Trouble with the law and a systematic attack on his sources of income by Hill and others led to Comer being squeezed out. In 1954, after Sunday People crime journalist Duncan Webb published derogatory articles about him at the behest of Billy Hill, Comer attacked Webb. He was accused of possession of a knuckle-duster, convicted of grievous bodily harm, and fined £50. Although a small fine for Comer, the court case took over a lot of his time. In 1955 he was arrested following a knife fight with Albert Dimes, who had refused to pay protection money. Comer was cleared of a charge of stabbing; he said it was because of "the greatest lawyer in history", his barrister Rose Heilbron.

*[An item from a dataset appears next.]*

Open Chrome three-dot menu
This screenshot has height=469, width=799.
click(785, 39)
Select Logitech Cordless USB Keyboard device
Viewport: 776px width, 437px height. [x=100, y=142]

In 1956, Comer and his wife were ambushed and viciously attacked by a group of eight men armed with clubs and knives about 100 yards outside their Paddington flat. Two of the attackers, "Mad" Frankie Fraser and Bobby Warren, were each sentenced to seven years in prison.
Whilst Comer was recovering from his injuries, his enemies "grassed him up" to the police for attacking and cutting a petty criminal, Tommy Falco. In all probability the wound had been inflicted by Falco himself or others to frame Comer. While Comer was imprisoned awaiting trial, Billy Hill was able to take over Comer's West End interests, and Comer decided to retire from organised crime.

During the next few decades, the former "King of the Underworld" was often seen at boxing matches, and undertook various jobs over the years, including being an antique furniture dealer. He died in Isleworth aged 83; his ashes were spread in Israel.

==In popular culture==
Comer is a major character in the 2019 film Once Upon a Time in London.

Comer is mentioned in the 1985 song "Ghosts of Cable Street" by The Men They Couldn't Hang, where he is referred to as "Jack Spot".

Comer is an important secondary character in the 2024 novel The Great When by Alan Moore, mostly as "Jack Spot".